Can robots replace human writers?
July 18th, 2014 by Bob Bly
It appears that they can, at least as far as content writing is concerned.
According to the article below, Wikipedia “bots” – software that writes without a human operator – write a staggering 10,000 articles a day for the site:
http://news.discovery.com/tech/robotics/wikipedia-bot-writes-10000-articles-a-day-140715.htm
The quality is apparently good enough that the articles pass muster – people read them and don’t know a robot wrote them.
Does that mean content writers are obsolete and irrelevant, much like factory workers who have been replaced by robots on factory assembly lines?
For decades, my dad worked in an office building with a manual elevator run by an elevator operator, Frank. The day the building unveiled its new self-service push-button elevator, Frank was gone.

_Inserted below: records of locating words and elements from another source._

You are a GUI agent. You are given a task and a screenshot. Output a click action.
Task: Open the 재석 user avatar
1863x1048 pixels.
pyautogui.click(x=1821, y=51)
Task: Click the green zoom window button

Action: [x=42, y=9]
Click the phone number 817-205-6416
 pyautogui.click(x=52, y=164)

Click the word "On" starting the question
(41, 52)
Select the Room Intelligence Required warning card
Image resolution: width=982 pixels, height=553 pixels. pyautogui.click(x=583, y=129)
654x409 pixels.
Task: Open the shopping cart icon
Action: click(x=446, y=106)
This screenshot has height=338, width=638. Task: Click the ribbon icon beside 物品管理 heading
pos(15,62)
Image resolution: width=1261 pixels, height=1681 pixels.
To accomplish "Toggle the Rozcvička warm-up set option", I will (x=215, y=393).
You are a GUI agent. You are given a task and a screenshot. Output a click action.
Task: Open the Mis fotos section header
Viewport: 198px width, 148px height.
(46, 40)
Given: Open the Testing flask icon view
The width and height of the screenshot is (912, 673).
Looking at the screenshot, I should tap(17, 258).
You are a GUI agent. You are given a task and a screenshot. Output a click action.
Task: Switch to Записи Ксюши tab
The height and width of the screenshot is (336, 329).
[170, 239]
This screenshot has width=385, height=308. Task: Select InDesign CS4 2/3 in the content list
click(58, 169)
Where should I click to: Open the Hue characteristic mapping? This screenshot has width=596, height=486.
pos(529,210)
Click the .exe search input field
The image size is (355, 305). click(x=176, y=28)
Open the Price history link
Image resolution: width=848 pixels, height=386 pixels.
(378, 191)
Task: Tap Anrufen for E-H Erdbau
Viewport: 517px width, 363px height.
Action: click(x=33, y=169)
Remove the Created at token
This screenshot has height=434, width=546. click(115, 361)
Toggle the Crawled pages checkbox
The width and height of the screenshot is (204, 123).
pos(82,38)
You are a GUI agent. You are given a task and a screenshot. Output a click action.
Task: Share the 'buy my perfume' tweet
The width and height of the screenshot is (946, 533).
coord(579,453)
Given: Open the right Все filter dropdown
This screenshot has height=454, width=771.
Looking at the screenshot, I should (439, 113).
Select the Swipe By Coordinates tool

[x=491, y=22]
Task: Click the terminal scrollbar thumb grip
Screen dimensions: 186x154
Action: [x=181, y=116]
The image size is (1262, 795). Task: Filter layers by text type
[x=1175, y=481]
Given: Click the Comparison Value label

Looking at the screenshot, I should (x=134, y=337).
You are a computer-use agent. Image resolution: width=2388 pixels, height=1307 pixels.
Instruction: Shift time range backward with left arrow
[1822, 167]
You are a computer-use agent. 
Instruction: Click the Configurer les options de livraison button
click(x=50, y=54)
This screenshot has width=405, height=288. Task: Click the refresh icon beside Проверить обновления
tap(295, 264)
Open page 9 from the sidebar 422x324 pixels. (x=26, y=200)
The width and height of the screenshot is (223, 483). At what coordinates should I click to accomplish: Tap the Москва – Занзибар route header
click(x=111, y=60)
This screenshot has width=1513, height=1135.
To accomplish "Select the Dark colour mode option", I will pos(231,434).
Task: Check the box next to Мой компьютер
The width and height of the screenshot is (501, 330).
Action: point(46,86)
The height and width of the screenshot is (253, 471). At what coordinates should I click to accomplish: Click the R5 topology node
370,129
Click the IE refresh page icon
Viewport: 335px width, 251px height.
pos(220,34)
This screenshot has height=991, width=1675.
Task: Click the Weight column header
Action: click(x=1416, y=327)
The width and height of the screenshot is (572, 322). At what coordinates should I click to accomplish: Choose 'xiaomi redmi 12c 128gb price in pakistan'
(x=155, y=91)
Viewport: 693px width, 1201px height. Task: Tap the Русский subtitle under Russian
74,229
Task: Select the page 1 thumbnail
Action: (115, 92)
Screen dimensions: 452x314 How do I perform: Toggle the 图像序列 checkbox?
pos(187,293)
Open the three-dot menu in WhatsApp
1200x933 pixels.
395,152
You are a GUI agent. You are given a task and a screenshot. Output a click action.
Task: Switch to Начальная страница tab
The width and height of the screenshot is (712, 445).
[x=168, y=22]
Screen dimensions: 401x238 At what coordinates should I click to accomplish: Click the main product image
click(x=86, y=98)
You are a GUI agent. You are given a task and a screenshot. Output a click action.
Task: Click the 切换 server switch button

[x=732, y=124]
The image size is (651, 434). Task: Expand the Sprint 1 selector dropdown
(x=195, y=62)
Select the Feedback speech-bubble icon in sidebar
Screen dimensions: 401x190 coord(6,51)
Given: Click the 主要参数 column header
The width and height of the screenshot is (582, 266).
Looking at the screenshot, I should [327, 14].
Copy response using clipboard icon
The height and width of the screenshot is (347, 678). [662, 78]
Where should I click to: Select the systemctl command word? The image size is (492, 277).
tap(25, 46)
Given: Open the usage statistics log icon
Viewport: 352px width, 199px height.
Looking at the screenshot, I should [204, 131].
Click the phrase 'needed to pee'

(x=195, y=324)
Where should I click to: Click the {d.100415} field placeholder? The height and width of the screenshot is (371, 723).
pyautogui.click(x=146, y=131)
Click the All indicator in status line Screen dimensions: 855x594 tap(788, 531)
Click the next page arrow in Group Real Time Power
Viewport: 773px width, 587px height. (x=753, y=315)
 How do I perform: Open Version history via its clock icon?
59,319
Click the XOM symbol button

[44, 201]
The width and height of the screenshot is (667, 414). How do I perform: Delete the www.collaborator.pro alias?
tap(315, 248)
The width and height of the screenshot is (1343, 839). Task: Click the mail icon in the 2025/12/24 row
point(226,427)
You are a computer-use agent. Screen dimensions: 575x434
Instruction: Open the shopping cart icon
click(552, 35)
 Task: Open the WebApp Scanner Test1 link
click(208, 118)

I know a number of older IT professionals who became obsolete and were fired when either their technical skills became outdated or were outsourced to India. Not exactly death by bot, but the same idea.
Do you believe that bots will become powerful enough to handle more sophisticated writing tasks – including poetry, novels, movie scripts, and sales copy?
Just because I cannot see my way clear to believing that what I do as a copywriter can ever be captured in software does not mean that it won’t happen.
What’s scary is the possibility that almost any worker living today may become obsolete in ways he or she never expected.
There are already robots that help perform surgery. Who is to say one day an AI (artificial intelligence) bot won’t eliminate the need for a human surgeon?
Do you feel sorrow for people who are being made obsolete and unemployable by advances in technology or do you see it as their fault: they didn’t keep their skills state of the art, and so they get what they deserve?